Example: Alice wants to sell 10 WETH for DAI, starting at a price of 2000 DAI/ETH, decreasing by 100 DAI/WETH every 5 mins, for a total of 10 steps, starting at Sunday, October 1, 2023 6:11:37 GMT+00:00 (unix timestamp: 1696140697), with the price reducing by 5% every 5 mins. Alice presently has 50000 DAI in her wallet.

  • sellToken: WETH
  • buyToken: DAI
  • receiver: address(alice)
  • sellAmount: 10 * 10**18 // 10 WETH
  • appData: keccak256('dutch')
  • startTime: 1696140697 // Sunday, October 1, 2023 6:11:37 GMT+00:00
  • startBuyAmount: 20000 * 10**18 // 20000 DAI for 10 WETH
  • stepDuration: 300 // 5 mins
  • stepDiscount: 500 // 5%
  • numSteps: 10 // 10 steps
  • buyTokenBalance: 50000 * 10**18 // 50000 DAI initially in Alice's wallet

To create the Dutch auction order:

  1. ABI-Encode the IConditionalOrder.ConditionalOrderParams struct with:
    • handler: set the the DutchAuction smart contract deployment.
    • salt: set to a unique value (recommended: cryptographically random).
    • staticInput: set to the ABI-encoded DutchAuction.Data struct.
  2. Use the struct from (1) as either a Merkle leaf, or with ComposableCoW.create to create a single conditional order.
  3. Approve GPv2VaultRelayer to spend sellAmount of user's sellToken tokens (in the example above, GPv2VaultRelayer should be approved to spend 10 WETH).

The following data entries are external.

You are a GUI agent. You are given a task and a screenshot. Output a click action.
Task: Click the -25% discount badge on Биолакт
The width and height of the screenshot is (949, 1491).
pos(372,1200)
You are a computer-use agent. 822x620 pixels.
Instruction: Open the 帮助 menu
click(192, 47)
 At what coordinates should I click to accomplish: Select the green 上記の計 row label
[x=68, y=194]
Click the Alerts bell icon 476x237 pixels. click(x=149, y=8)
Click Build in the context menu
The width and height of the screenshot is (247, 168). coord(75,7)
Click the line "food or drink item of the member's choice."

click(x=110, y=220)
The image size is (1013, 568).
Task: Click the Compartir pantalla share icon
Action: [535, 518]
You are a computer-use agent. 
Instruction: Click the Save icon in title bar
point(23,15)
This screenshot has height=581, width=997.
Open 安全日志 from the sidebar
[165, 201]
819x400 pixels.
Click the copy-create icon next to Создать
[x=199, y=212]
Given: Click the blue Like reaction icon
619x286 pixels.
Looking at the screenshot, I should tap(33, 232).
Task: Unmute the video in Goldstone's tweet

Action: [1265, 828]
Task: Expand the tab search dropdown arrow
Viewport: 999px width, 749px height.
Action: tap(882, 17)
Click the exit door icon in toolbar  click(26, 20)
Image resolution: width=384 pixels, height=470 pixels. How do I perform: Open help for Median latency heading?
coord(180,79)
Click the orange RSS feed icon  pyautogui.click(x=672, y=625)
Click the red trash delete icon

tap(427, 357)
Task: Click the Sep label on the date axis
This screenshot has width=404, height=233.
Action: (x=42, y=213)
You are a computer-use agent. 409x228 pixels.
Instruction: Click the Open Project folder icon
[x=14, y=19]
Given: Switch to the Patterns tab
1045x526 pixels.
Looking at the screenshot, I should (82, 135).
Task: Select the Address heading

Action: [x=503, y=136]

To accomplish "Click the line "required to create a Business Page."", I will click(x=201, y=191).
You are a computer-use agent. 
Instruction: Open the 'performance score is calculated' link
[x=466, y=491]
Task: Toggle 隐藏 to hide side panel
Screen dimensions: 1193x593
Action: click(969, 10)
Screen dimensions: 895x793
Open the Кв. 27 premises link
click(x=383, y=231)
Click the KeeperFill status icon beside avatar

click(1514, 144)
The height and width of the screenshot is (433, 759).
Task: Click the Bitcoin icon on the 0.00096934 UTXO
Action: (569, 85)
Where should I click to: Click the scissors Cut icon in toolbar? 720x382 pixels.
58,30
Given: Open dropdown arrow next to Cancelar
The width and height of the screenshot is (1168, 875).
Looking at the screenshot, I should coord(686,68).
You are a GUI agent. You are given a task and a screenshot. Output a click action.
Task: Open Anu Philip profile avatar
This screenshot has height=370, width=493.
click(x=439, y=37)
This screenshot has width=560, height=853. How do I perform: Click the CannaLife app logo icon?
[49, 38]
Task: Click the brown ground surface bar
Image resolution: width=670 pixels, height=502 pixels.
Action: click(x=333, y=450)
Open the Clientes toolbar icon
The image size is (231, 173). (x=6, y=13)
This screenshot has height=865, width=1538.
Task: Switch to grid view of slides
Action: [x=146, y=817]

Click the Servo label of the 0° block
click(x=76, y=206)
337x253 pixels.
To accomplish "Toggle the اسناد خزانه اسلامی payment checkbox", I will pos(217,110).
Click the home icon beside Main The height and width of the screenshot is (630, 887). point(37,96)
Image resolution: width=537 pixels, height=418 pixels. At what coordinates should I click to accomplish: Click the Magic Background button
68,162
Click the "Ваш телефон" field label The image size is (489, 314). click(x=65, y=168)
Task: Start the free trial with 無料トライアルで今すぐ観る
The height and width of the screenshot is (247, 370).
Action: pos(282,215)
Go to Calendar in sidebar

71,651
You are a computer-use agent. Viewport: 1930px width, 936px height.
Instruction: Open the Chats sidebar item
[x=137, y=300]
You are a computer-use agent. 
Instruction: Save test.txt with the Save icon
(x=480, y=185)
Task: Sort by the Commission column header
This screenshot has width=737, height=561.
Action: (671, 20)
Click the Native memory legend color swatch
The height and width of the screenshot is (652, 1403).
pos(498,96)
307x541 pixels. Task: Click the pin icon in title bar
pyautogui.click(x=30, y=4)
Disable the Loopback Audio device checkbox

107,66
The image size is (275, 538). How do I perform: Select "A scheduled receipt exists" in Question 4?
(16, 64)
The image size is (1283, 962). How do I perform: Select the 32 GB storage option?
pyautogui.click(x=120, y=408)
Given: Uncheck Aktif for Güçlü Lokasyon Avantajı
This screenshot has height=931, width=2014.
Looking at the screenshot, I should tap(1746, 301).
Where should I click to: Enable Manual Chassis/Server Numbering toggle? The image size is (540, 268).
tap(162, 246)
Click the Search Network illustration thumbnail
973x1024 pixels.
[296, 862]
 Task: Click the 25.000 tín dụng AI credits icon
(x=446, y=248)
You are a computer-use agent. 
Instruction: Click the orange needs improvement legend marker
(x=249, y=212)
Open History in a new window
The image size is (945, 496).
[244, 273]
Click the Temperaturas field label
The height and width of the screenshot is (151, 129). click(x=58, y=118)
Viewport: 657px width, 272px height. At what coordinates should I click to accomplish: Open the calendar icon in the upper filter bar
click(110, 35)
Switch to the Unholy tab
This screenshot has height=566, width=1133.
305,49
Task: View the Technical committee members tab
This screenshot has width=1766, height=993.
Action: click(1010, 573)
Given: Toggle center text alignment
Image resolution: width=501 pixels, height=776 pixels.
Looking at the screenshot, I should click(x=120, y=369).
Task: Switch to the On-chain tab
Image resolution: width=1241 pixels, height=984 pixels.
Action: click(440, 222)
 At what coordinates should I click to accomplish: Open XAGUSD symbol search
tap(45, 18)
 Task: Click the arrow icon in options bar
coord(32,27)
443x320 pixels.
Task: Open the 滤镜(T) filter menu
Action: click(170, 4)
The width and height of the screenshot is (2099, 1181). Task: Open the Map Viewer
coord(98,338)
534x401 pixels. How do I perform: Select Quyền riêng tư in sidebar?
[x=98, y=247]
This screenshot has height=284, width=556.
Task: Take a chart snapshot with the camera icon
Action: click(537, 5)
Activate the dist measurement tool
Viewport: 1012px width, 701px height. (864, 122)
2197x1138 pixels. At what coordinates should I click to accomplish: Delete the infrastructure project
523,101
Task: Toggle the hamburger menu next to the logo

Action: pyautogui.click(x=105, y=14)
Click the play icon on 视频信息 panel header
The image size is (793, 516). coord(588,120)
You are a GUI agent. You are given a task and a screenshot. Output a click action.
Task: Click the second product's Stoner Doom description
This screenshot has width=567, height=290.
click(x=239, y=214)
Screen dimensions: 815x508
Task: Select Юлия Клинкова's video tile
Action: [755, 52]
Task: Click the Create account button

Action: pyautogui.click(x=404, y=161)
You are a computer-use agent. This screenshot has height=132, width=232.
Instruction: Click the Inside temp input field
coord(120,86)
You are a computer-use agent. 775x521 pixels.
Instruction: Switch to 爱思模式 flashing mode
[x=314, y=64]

NOTE: When calling ComposableCoW.create, setting dispatch = true will cause ComposableCoW to emit event logs that are indexed by the watch-tower automatically. If you wish to maintain a private order (and will submit to the CoW Protocol API through your own infrastructure, you may set dispatch to false).

Fortunately, when using Safe, it is possible to batch together all the above calls to perform these steps atomically, and in doing so optimising on gas consumption and UX.